Bayesian computations

Homework 2

Author
Affiliation

Tommaso Rigon

DEMS

The homeworks are not graded, but the results may be sent to tommaso.rigon@unimib.it to receive feedbacks.

Pima indian dataset

In this homework we consider once again the Pima indian dataset, as in the previous Markdown document B.1. Importantly, note that in this homework we will not standardize the predictors to make the computational problem more challenging.

Pima <- rbind(MASS::Pima.tr, MASS::Pima.te)
y <- as.numeric(Pima$type == "Yes") # Binary outcome
X <- cbind(1, model.matrix(type ~ . - 1, data = Pima)) # Design matrix

Homework

Model description

Let \textbf{y} = (y_1,\dots,y_n)^\intercal be the vector of the observed binary responses (variable y_data) and let \textbf{X} be the corresponding design matrix (object X_data) whose generic row is \textbf{x}_i = (x_{i1},\dots,x_{ip})^\intercal, for i=1,\dots,n, suitably standardized.

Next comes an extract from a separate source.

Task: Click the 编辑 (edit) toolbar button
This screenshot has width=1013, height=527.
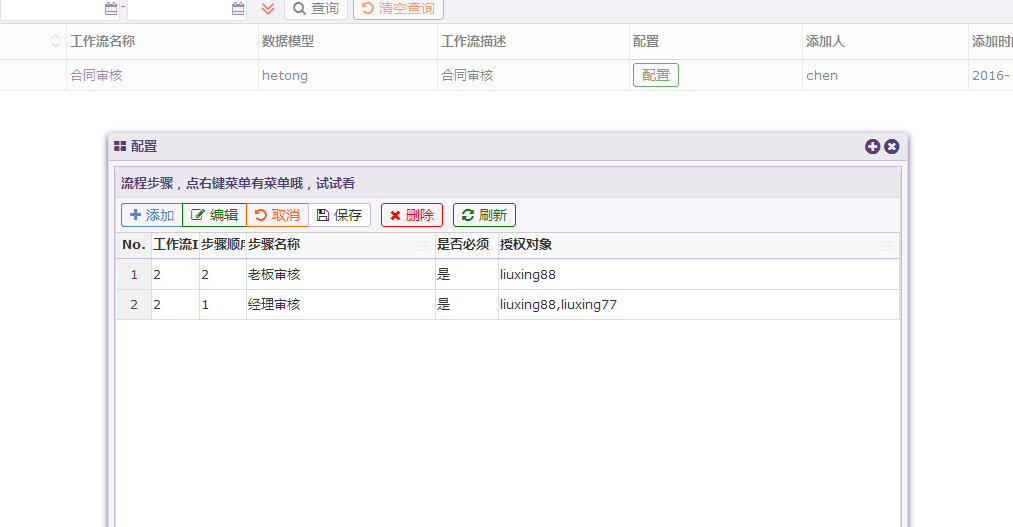Action: coord(214,215)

Consider a generalized linear model such that

y_i \mid \pi_i \overset{\text{ind}}{\sim} \text{Bern}(\pi_i), \qquad \pi_i = \Phi(\eta_i), \qquad \eta_i = \beta_1x_{i1} + \cdots + \beta_p x_{ip}, where \Phi(\cdot) is the probit link (pnorm function).As done in Markdown document B.1, we will employ a relatively vague prior centered at 0, namely \beta \sim N(0, 100 I_p).

Assignments

  1. Implement the Albert and Chib (1993) data augmentation algorithm for sampling from the posterior distribution of \beta.